At the very least even a few dollars earned by a sale will be recycled
in the community several times.
Creativity
is not a racial or ethnic characteristic, although Eurocentric
colonialism has made it appear that way by systematically ignoring the
art of the natives and slaves, and keeping that population so poor that
creativity was suppressed to survive. Frequently art was simply stolen
for colonial “culture studies” and museum pieces. Another colonial
exploitation tool was cultural appropriation. The colonialists took
native and slave art and adapted it using colonial imitators for the
amusement of the colonials as costumes, decorations, shows, and even
mascots for sport teams. Most of the art was simply ignored as ethnic
trash to keep the natives amused and docile. A music group I am in is
looking for Black composers in response to BLM and the search list is so
long that it had to be divided among several board members to find
suitable compositions.
Minority
creators will be able to cater to the esthetics of their neighbors and
will build businesses within the community and for the community. Since
the community will have disposable income, the best ethnic food carts
and trucks, for example, will go back to the neighborhood and sell
quality ethnic food rather than trying to eke out a living selling cheap
food to mainstream consumers. Ethnic clothing and jewelry creators will
find ready markets in the neighborhood as UBI will augment other
outside income earned by neighbors working in the mainstream economy.
In
poor and minority communities most of the UBI will recirculate in the
neighborhood, as those with disposable income including the artists and
entrepreneurs will buy locally whenever possible. The only money which
escapes is local vendors buying inventory and supplies unavailable
within the neighborhood.
The
community will have disposable income generated from within the
community supported by the UBI which for most minority communities will
be more than enough to support the lifestyle they are accustomed to. As
an example most Native Americans live well below the subsistence
standard for mainstream poor. I would expect an explosion of native
jewelry, leatherwork, and beadwork that will support native businesses
selling to mainstream Americans. When the profits go back to the
community cultural appropriation will become a desired result. With the
internet as a marketing tool, even relatively small cap businesses can
create real value. This is the only way to increase the percentage of
minority entrepreneurs. Trying to force them into mainstream businesses
has never been beneficial to the minority nor to the businesses that
hire them.
As
these communities become self-supporting they will interact less with
the mainstream thereby reducing opportunities for bigotry and micro
aggressions that currently cause so much social disruption. Given
economic parity, which UBI will quickly provide at the community scale,
like tends to associate with like, which tends to reduce social
friction. The relatively similar communities will grow as they are able
with the UBI providing the “outside income” to drive that growth. At
first growth will be within the communities.

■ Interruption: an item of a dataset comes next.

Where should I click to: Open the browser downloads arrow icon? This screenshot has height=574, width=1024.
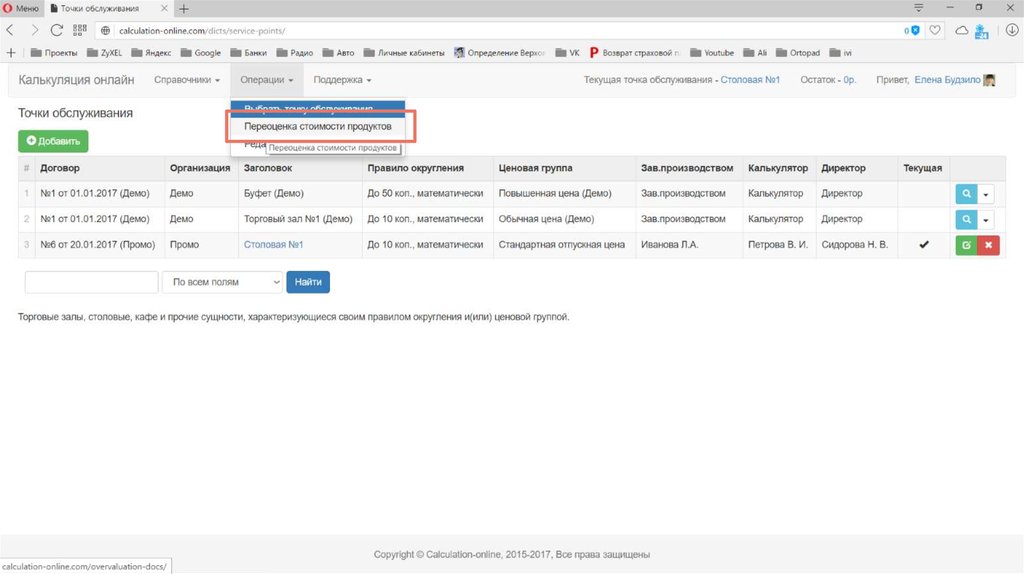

Eventually as communities
create resources to trade, growth will expand to the larger community.
Creative
people have always driven economic growth but an economic cushion to
try and fail and thereby learn has limited creative opportunities to the
economically secure classes. A UBI sufficient to cushion failure to
mere poverty will allow all the creatives in our society to reach for
the brass ring again and again. Some will catch it and lift all to a
more pleasant and rewarding standard of living.